Fahreignung älterer Autofahrer - Möglichkeiten und Grenzen der Kompensation
Michael Falkenstein,
Leibniz Institut für Arbeitsforschung an der TU Dortmund (IfADo)
Melanie Karthaus,
Institut für Arbeiten, Lernen, Altern (ALA)
Mit zunehmendem Alter treten verschiedene
sensorische und kognitive Funktionsverminderungen auf, die für das Fahren
relevant sind. Neben eingeschränkten visuellen Funktionen, z.B. beim
peripheren Sehen, zeigen viele Ältere Einschränkungen bei fluiden
kognitiven Funktionen. Für den Fahrkontext bedeutsam sind hierbei vor
allem die gezielte Aufmerksamkeits-Steuerung und Suche, Abschirmung gegen
Ablenkung, Hemmung automatischer Reaktionstendenzen und Mehrfachtätigkeit.

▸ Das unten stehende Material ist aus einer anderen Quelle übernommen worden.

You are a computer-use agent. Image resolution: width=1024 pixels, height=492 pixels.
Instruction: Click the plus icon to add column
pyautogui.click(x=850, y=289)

Dennoch zeigen die meisten älteren Autofahrer in Standard-Fahrsituationen
keine besonderen Auffälligkeiten, was vermutlich auf den Einsatz von
Kompensationsstrategien zurückzuführen ist. Schwierigkeiten sind
vor allem in den Verkehrssituationen zu erwarten, in denen unter Zeitdruck
und oft unvorhersehbar, Entscheidungen gefällt werden müssen, wie
z. B. an komplexen Kreuzungen oder beim Linksabbiegen. Kompensationsprozesse
können zum einen auf der Makro-Ebene stattfinden, wie z.B. das Vermeiden
von Strecken mit kritischen Knotenpunkten oder das langsamere Fahren. Solche
Strategien sind jedoch nicht immer optimal, da sie die eigene Bewegungsfreiheit
einschränken bzw. andere Verkehrsteilnehmer irritieren können.
Auf der Mikro-Ebene lassen sich Kompensationsstrategien durch die Messung
von Hirnaktivität (Elektroenzephalogramm, EEG) sichtbar machen, was
bisher meist im Laborsetting oder im Fahrsimulator erfolgt, aber technisch
z.T. auch beim realen Fahren möglich ist. Zu diesen Kompensationsstrategien Älterer
auf der Mikro-Ebene gehört u.a. die höhere Aufmerksamkeit und stärkere
Vorbereitung auf relevante Reize. Gleichwohl zeigen Laboruntersuchungen und
Hirnstrom-Messungen, dass Ältere irrelevante Informationen nur unzureichend
unterdrücken können, obwohl sie verstärkte Anstrengungen zur
deren Hemmung unternehmen. Ablenkreize führen bei Älteren z.B.
dazu, dass sie verspätet oder gar nicht auf kurz darauf folgende wichtige
Reize reagieren. Es ist bisher unklar, inwieweit sich solche, nicht einfach
kompensierbaren, Funktionsdefizite durch ein Training im komplexen Realverkehr,
durch ein Simulatortraining oder durch ein spezifisches Funktionstraining
am PC abmildern lassen, so dass hier weiterer Forschungsbedarf besteht.